=== Section Start ===

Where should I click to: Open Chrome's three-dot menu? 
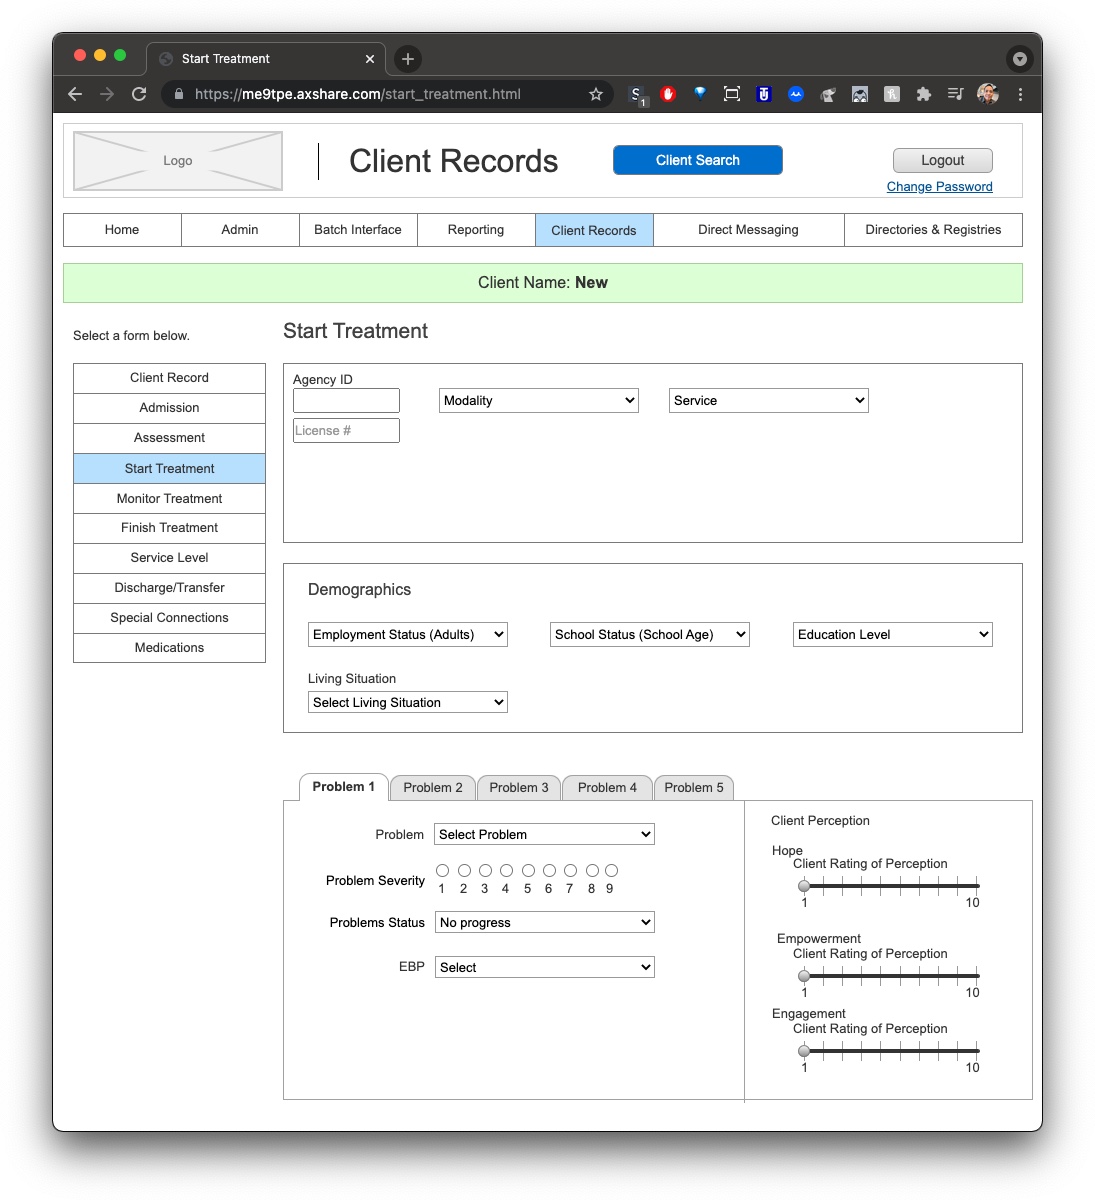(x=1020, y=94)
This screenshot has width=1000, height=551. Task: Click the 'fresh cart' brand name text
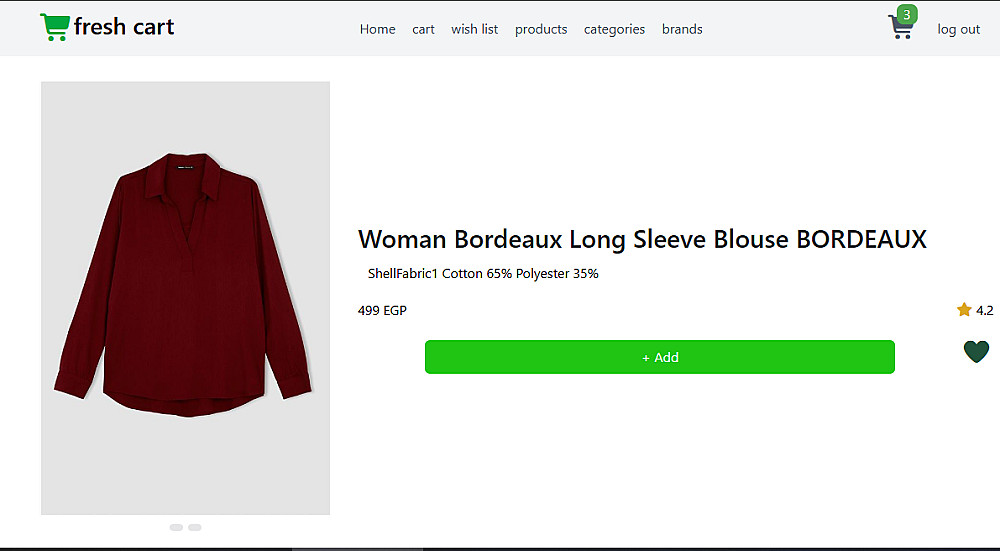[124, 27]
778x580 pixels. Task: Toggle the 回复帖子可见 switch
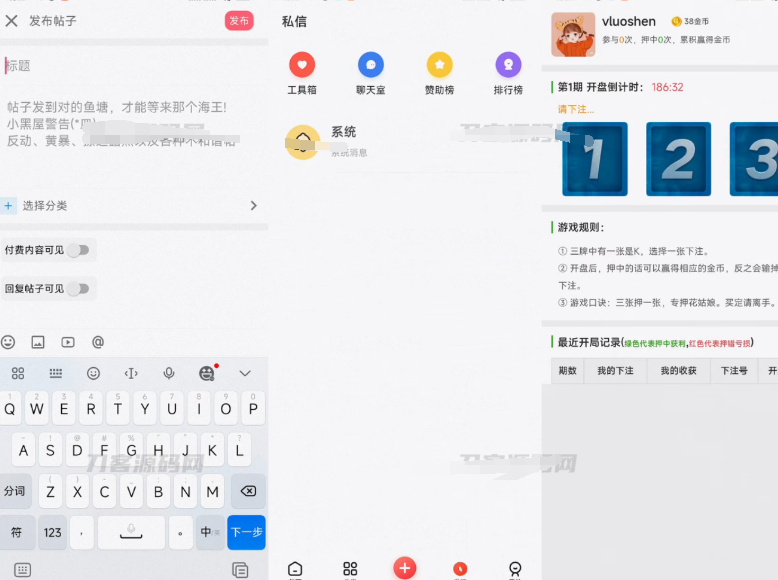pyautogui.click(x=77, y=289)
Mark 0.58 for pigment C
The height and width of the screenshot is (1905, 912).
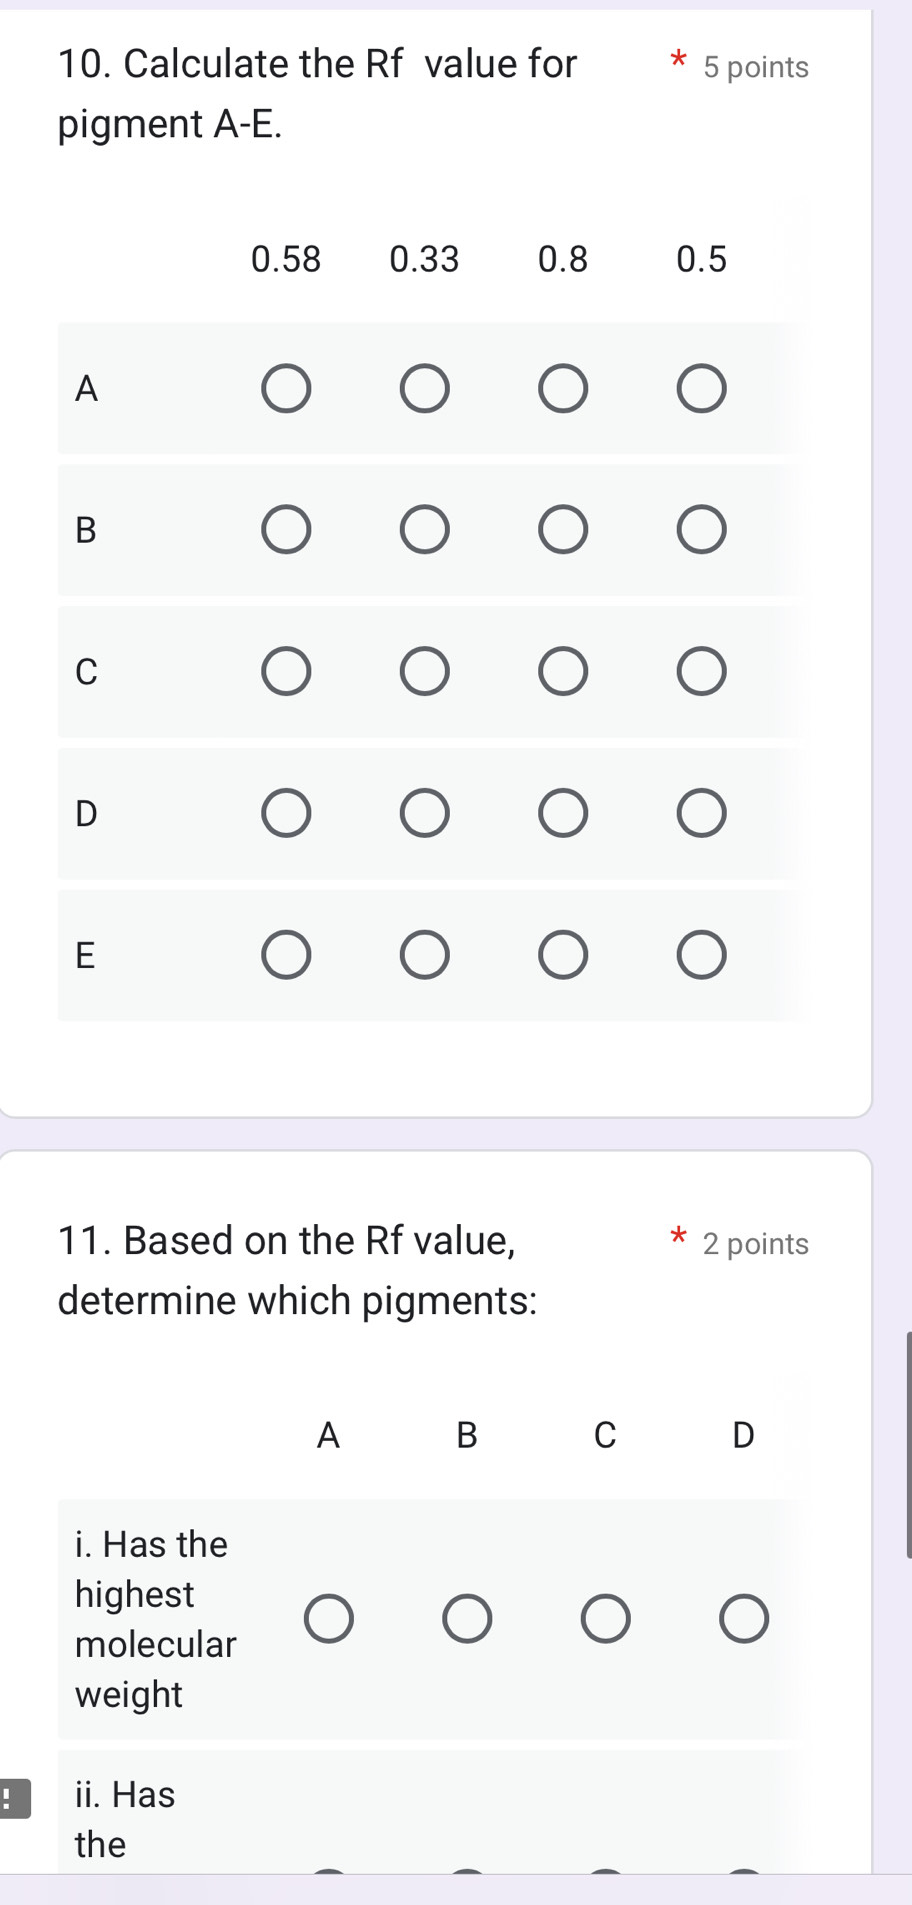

=== Section End ===

→ **Your task**: Starting at the line with "Mark 0.58 for pigment C", transcribe the listing above exactly through its last line. No picture belongs in the transcription.

→ **Exercise response**:
Mark 0.58 for pigment C
The height and width of the screenshot is (1905, 912).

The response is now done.